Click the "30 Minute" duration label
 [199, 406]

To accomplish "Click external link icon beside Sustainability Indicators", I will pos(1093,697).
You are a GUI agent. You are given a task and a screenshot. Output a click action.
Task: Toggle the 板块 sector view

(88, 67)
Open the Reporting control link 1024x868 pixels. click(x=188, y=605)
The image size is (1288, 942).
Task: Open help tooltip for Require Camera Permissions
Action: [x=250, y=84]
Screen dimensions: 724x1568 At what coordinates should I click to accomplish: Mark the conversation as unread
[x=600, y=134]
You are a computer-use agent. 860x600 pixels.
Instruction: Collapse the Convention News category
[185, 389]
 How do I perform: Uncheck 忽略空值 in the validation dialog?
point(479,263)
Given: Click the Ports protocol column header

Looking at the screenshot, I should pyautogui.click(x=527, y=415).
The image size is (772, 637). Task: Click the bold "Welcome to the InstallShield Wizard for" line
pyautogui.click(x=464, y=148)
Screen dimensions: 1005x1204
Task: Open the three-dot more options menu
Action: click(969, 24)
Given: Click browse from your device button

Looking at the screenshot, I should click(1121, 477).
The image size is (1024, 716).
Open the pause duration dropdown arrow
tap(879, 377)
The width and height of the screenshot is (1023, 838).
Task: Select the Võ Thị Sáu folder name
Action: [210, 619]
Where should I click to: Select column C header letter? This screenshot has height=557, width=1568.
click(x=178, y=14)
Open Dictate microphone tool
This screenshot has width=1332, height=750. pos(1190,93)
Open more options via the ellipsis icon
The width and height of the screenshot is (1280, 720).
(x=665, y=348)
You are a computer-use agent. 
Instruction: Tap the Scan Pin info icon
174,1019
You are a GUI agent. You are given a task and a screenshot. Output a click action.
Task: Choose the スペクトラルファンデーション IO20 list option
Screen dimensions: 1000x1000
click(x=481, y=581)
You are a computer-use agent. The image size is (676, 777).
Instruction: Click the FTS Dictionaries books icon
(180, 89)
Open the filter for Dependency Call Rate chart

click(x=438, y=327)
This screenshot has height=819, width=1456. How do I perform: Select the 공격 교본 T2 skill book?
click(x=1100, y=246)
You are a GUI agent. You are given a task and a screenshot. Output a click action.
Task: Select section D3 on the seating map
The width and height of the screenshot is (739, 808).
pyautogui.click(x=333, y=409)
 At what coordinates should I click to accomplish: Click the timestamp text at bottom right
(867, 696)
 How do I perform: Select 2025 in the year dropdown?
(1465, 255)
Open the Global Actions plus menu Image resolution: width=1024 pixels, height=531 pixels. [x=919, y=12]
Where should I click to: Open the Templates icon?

○ ○ ○

* Work required
Look above for the line with "The image size is (772, 637)." and the line with "The image size is (1024, 716).". Write out those two lines and all the lines between them, exactly, and no others.

* Answer box
The image size is (772, 637). Task: Click the bold "Welcome to the InstallShield Wizard for" line
pyautogui.click(x=464, y=148)
Screen dimensions: 1005x1204
Task: Open the three-dot more options menu
Action: click(969, 24)
Given: Click browse from your device button

Looking at the screenshot, I should click(1121, 477).
The image size is (1024, 716).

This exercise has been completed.